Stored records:
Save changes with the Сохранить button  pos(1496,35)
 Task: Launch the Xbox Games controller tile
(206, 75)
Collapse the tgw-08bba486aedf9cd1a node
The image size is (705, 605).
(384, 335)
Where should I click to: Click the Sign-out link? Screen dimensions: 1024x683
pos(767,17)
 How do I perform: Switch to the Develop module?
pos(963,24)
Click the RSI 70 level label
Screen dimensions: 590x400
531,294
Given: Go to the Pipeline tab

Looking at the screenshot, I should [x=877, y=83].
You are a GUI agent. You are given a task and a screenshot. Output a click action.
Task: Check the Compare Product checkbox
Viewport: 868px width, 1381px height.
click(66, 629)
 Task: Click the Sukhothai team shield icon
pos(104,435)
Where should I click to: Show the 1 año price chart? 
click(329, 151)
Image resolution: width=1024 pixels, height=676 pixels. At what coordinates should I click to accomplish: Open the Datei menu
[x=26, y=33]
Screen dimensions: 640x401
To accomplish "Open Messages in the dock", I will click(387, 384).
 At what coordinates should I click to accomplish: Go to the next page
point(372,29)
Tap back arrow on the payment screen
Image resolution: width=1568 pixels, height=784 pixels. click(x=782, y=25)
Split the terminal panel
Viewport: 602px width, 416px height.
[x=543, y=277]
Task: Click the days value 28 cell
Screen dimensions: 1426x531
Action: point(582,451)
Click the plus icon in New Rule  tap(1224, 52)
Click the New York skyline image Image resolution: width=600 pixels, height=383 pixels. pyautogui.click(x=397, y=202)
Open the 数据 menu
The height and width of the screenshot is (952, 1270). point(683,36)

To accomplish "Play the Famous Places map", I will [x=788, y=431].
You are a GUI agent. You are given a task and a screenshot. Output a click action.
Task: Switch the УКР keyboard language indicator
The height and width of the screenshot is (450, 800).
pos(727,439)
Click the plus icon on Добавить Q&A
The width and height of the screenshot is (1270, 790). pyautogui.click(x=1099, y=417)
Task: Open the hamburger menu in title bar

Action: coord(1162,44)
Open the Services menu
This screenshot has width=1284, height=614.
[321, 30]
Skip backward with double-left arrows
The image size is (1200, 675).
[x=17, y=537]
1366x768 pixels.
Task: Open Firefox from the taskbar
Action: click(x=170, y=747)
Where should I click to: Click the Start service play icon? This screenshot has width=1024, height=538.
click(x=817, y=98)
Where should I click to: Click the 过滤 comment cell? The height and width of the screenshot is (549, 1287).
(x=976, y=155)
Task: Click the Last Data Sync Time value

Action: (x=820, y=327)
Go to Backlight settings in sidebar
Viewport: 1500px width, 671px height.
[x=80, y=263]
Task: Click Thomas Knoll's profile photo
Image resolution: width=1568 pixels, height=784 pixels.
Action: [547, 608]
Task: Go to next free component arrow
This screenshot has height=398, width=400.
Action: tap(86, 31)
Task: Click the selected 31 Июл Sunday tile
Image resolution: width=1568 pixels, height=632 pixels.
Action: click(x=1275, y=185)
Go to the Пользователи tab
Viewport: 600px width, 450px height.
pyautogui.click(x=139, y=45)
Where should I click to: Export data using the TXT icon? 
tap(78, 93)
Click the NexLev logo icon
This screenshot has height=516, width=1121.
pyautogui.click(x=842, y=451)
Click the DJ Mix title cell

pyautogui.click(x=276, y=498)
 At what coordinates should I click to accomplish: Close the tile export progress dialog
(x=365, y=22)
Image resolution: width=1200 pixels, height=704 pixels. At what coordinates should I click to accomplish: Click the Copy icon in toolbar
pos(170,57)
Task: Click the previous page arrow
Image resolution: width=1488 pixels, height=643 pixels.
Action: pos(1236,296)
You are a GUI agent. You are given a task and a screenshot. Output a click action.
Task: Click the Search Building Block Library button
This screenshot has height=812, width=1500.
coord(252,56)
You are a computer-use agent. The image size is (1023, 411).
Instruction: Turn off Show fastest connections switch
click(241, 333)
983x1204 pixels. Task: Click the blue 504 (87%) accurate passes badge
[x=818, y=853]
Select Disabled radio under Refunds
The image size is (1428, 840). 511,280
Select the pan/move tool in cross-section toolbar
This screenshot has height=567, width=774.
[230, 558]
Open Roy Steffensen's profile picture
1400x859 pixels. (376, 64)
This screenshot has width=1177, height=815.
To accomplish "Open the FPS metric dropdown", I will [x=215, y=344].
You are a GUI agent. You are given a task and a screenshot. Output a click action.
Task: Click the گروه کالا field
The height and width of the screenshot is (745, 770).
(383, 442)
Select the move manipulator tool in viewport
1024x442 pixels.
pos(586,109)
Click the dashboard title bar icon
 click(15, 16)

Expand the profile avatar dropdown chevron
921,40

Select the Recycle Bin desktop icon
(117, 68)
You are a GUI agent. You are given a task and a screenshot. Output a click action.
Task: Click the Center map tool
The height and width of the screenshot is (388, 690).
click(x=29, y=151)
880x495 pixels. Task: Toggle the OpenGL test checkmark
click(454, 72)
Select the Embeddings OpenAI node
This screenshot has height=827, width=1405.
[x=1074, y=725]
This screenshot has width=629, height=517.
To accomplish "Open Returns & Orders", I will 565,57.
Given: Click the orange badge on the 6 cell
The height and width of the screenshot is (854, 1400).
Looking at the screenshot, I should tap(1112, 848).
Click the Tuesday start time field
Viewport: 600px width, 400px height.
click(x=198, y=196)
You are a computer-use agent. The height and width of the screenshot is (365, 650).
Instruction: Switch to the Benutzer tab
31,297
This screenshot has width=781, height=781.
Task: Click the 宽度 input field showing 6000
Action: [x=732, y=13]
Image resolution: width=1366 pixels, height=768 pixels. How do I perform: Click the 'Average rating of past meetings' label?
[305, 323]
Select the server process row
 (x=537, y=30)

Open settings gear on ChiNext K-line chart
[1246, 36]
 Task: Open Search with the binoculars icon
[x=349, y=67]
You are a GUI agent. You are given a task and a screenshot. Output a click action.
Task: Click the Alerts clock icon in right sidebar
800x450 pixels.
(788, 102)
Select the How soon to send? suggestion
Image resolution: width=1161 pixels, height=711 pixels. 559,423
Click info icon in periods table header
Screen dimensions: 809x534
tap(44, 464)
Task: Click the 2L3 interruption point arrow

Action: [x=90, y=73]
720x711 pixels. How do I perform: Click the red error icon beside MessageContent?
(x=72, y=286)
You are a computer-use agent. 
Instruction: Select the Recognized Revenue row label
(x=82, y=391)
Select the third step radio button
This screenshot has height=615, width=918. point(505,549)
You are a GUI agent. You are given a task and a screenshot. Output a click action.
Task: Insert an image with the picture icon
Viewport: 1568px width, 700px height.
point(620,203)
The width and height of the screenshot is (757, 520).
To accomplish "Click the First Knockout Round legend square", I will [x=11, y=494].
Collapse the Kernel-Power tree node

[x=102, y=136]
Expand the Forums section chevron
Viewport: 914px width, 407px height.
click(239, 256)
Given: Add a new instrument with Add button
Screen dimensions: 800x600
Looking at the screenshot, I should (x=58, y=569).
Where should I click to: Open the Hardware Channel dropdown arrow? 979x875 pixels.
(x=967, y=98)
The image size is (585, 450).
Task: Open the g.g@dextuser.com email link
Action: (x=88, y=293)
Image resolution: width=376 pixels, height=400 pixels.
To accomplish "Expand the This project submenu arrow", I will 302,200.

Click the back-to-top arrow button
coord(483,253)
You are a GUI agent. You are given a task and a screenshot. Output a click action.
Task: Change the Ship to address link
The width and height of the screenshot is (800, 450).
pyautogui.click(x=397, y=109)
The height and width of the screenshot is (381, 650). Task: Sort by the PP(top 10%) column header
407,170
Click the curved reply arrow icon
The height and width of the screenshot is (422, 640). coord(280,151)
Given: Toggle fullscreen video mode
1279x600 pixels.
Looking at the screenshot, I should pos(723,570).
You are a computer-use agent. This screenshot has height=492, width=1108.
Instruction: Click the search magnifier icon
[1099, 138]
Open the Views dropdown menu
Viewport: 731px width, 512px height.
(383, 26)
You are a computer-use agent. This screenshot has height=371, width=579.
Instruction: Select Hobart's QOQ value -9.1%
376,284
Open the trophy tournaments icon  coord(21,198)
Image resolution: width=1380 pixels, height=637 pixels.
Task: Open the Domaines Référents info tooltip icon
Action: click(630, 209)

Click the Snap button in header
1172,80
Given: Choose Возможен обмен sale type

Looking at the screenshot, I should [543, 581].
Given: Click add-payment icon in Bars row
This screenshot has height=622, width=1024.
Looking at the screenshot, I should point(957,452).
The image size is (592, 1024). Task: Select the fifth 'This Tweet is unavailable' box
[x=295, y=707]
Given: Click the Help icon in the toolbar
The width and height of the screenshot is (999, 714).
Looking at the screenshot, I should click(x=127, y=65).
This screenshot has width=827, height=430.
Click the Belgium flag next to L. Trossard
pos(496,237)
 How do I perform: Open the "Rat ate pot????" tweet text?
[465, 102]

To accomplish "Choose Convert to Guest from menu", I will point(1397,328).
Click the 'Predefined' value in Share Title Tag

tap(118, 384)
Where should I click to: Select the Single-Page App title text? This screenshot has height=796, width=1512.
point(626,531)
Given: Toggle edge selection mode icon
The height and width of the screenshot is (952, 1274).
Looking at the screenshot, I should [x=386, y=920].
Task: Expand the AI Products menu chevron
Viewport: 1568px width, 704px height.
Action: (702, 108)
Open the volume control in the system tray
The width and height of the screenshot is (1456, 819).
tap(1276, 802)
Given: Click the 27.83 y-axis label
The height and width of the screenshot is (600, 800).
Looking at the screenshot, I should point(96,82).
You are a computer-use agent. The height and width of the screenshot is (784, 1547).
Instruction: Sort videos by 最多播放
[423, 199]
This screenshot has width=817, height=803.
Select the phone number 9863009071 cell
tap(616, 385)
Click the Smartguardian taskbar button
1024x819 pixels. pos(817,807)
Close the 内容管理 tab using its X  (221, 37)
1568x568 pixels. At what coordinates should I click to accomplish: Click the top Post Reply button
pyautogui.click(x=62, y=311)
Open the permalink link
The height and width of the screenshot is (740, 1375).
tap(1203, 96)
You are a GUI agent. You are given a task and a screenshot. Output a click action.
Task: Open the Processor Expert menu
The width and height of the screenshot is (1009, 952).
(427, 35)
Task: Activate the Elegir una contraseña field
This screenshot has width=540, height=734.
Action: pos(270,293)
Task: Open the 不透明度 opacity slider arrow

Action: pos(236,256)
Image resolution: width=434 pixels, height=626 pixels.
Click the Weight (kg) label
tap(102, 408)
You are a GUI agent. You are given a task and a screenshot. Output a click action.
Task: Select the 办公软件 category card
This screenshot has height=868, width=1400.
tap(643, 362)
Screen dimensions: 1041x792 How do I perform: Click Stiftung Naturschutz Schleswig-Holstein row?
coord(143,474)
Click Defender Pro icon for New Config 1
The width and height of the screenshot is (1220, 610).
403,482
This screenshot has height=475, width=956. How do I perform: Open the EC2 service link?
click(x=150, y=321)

- _Required work_
Lines above that include the string "mode" need to be copied.

- _Written answer_
Given: Toggle fullscreen video mode
Given: Toggle edge selection mode icon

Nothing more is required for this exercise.